Greater clarity around the impact of international banking regulation helped Standard Chartered Plc to resume dividend payouts after a two-year hiatus, CFO Andy Halford told analysts Feb. 27.

The London-listed, emerging markets-focused bank announced a dividend of 11 U.S. cents per ordinary share for the 2017 full year, after shareholders went for the previous two years without a dividend. The bank swung back into the black in 2017, with a profit attributable to parent company shareholders of $1.22 billion, compared with losses of $247 million in 2016 and $2.19 billion in 2015.

Net interest income increased year over year to $8.18 billion from $7.79 billion as the bank saw "momentum" in its balance sheet, with customer loans and advances increasing to $286 billion from $256 billion.

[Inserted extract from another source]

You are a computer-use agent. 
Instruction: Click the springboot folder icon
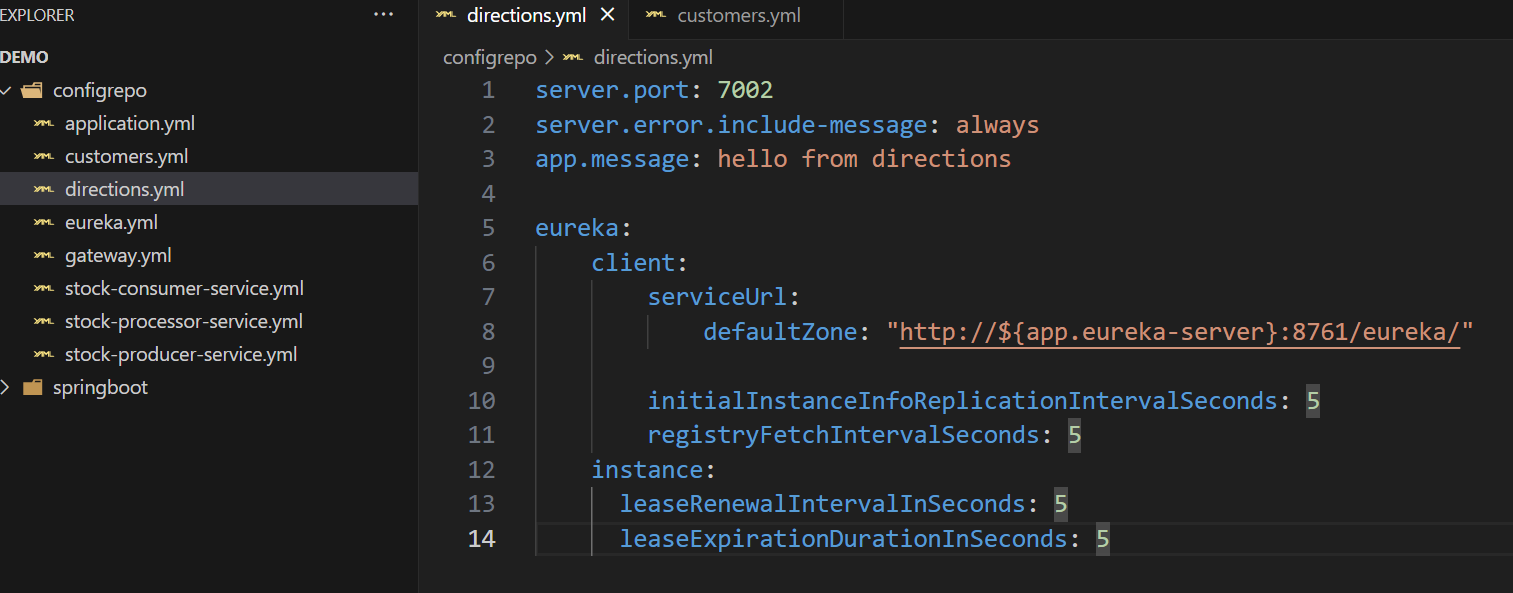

Along with a return to profitability, greater visibility on the impact of two major pieces of international regulation, IFRS 9 and Basel III, helped the bank to return to paying a dividend, Halford said. IFRS 9, which came into force in January, concerns how banks account for anticipated losses on loans, while the Basel III rules, finalized in December 2017, deal with banks' capital adequacy.

Standard Chartered had expected that IFRS 9 would have an impact of "between 10 and 20 basis points" on the bank's common equity Tier 1 ratio, Halford said, and the actual figure will be "bang in the middle" of that range, at 15 basis points, equal to $1 billion of reserves. But because there is a transition period for banks, the "day one impact" of this will be limited, he added.

The impact of Basel III would be more difficult to pin a figure on, Halford said, but he predicted that the bank would be able to adapt.

"It is manageable; we will work through it," he said. "The regulatory clouds are lifting, hence the dividends are coming back."

The bank now anticipates returning more capital back to shareholders in future, Halford said.

"The policy going forward is that the group will look to increase the dividend as the profitability of the business improves. We have not put it in tight formulas or payout ratios because we think that's a bit too precise," he said.

"But as we go forward, we'll look at the earnings outlook, at the regulatory outlook at the group and local level. We will look for opportunities to grow and invest, and to the extent that there is a good return, we will seek to return a good amount to shareholders."

Standard Chartered shares rose 0.66% in Hong Kong trading to HK$91.40, while as of around 11:40 a.m. in London, shares were up 0.4% at 832.3 pence apiece. The bank briefly traded above its 52-week London high in the early part of the morning.